**Notes**: Notebook to create embeddings for training questions in Spider dataset using 'bert-base-uncased' checkpoint from huggingface.

### **Setup**

In [None]:
import torch
device = 'cuda' if torch.cuda.is_available() else 'cpu'
device

'cuda'

In [None]:
!pip install transformers



In [None]:
!pip install datasets



### **Download dataset**

In [None]:
from datasets import load_dataset

raw_datasets = load_dataset('spider')
raw_datasets

DatasetDict({
    train: Dataset({
        features: ['db_id', 'query', 'question', 'query_toks', 'query_toks_no_value', 'question_toks'],
        num_rows: 7000
    })
    validation: Dataset({
        features: ['db_id', 'query', 'question', 'query_toks', 'query_toks_no_value', 'question_toks'],
        num_rows: 1034
    })
})

### **Tokenize dataset**

In [None]:
# Setup tokenizer
from transformers import AutoTokenizer

checkpoint = 'bert-base-uncased'

tokenizer = AutoTokenizer.from_pretrained(checkpoint)

In [None]:
# Define a tokenization function
max_seq_length = 50

def tokenize_func(examples):
  tokenized_inputs = tokenizer(examples['question'],
                               padding='max_length',
                               truncation=True,
                               max_length=max_seq_length)

  return tokenized_inputs

In [None]:
# Tokenize datasets
tokenized_datasets = raw_datasets.map(tokenize_func,
                                      batched=True,
                                      remove_columns=raw_datasets['train'].column_names)

tokenized_datasets

DatasetDict({
    train: Dataset({
        features: ['input_ids', 'token_type_ids', 'attention_mask'],
        num_rows: 7000
    })
    validation: Dataset({
        features: ['input_ids', 'token_type_ids', 'attention_mask'],
        num_rows: 1034
    })
})

In [None]:
# Test tokenizer
tokenizer.decode(tokenized_datasets['train'][0]['input_ids'])

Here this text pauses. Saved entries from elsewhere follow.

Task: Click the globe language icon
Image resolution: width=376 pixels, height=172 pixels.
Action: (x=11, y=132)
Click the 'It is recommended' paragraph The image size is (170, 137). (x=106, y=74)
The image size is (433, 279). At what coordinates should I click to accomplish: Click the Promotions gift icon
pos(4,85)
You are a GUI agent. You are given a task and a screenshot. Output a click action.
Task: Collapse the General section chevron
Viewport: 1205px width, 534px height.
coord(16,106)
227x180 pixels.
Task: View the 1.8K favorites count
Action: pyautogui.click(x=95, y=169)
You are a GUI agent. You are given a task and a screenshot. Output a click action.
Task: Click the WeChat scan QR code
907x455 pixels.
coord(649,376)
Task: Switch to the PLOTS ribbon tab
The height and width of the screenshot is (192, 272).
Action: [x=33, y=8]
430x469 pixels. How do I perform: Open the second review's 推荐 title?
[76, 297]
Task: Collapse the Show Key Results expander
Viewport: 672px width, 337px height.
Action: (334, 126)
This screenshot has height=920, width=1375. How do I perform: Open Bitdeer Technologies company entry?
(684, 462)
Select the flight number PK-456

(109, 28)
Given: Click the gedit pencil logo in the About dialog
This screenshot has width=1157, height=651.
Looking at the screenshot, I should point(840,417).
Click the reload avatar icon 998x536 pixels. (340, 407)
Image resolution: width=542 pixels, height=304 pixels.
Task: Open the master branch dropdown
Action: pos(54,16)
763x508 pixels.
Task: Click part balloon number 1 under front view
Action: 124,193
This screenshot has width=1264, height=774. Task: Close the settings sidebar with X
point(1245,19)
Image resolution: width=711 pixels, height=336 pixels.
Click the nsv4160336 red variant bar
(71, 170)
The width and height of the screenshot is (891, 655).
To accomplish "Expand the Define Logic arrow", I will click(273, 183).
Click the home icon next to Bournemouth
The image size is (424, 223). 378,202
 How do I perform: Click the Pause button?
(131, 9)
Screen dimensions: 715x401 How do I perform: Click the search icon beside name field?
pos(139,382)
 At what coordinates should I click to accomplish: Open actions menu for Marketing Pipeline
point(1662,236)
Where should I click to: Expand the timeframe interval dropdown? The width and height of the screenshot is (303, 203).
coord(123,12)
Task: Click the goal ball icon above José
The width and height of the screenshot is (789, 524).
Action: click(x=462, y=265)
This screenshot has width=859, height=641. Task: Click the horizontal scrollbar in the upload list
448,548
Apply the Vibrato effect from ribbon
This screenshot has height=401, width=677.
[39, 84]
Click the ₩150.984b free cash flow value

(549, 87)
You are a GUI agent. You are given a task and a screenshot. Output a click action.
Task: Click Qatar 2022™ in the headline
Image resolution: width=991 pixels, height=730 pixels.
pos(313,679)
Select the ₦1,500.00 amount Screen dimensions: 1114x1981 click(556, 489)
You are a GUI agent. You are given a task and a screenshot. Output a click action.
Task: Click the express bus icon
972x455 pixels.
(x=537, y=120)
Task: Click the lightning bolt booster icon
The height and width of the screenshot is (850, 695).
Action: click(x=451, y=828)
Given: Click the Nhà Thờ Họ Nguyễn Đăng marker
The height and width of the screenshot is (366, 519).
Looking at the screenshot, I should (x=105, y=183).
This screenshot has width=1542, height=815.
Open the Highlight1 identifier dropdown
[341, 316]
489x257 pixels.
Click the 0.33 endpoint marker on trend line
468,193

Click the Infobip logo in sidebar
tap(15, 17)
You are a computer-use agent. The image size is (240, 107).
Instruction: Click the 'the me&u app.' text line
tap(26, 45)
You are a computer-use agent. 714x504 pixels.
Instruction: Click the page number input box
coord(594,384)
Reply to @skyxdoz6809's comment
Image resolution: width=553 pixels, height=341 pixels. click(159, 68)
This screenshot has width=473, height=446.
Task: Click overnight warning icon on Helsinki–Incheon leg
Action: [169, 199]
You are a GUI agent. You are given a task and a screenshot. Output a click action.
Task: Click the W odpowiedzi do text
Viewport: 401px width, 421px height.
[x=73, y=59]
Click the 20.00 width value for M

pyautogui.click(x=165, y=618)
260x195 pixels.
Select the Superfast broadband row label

'[CLS] how many heads of the departments are older than 56? [SEP] [PAD] [PAD] [PAD] [PAD] [PAD] [PAD] [PAD] [PAD] [PAD] [PAD] [PAD] [PAD] [PAD] [PAD] [PAD] [PAD] [PAD] [PAD] [PAD] [PAD] [PAD] [PAD] [PAD] [PAD] [PAD] [PAD] [PAD] [PAD] [PAD] [PAD] [PAD] [PAD] [PAD] [PAD] [PAD] [PAD] [PAD]'

### **Prepare dataloaders**

In [None]:
tokenized_datasets.set_format('torch')

In [None]:
from torch.utils.data import DataLoader

train_dataloader = DataLoader(tokenized_datasets['train'],
                              batch_size=32,
                              shuffle=False)

len(train_dataloader)

219

### **Get embeddings from pre-trained model**

In [None]:
from transformers import AutoModelForTextEncoding

model = AutoModelForTextEncoding.from_pretrained(checkpoint).to(device)

In [None]:
from tqdm.auto import tqdm

# Initialize list to collect embeddings
embeddings = []

# Run model in eval mode
model.eval()
with torch.inference_mode():
  for batch in tqdm(train_dataloader):
    # Send data to device
    batch = {k: v.to(device) for k, v in batch.items()}

    # Get model outputs
    outputs = model(**batch)

    # Get hidden state for CLS token
    embeddings.append(outputs.last_hidden_state[:, 0, :])

  0%|          | 0/219 [00:00<?, ?it/s]

In [None]:
embedding_list = []
for embedding_batch in embeddings:
  for embedding in embedding_batch:
    embedding_list.append(embedding)

len(embedding_list)

7000

### **Write embeddings to file**



In [None]:
torch.save(embedding_list, "training_ques_embeddings.pt")

### **Load embeddings and test**

#### Get random test question from validation dataset

In [None]:
import random
random_idx = random.randint(0, len(raw_datasets['validation']) - 1)

test_question = raw_datasets['validation'][random_idx]['question']
test_question

'How many countries have governments that are republics?'

#### Tokenize test question

In [None]:
from transformers import AutoTokenizer
max_seq_length = 50

checkpoint = 'bert-base-uncased'
tokenizer = AutoTokenizer.from_pretrained(checkpoint)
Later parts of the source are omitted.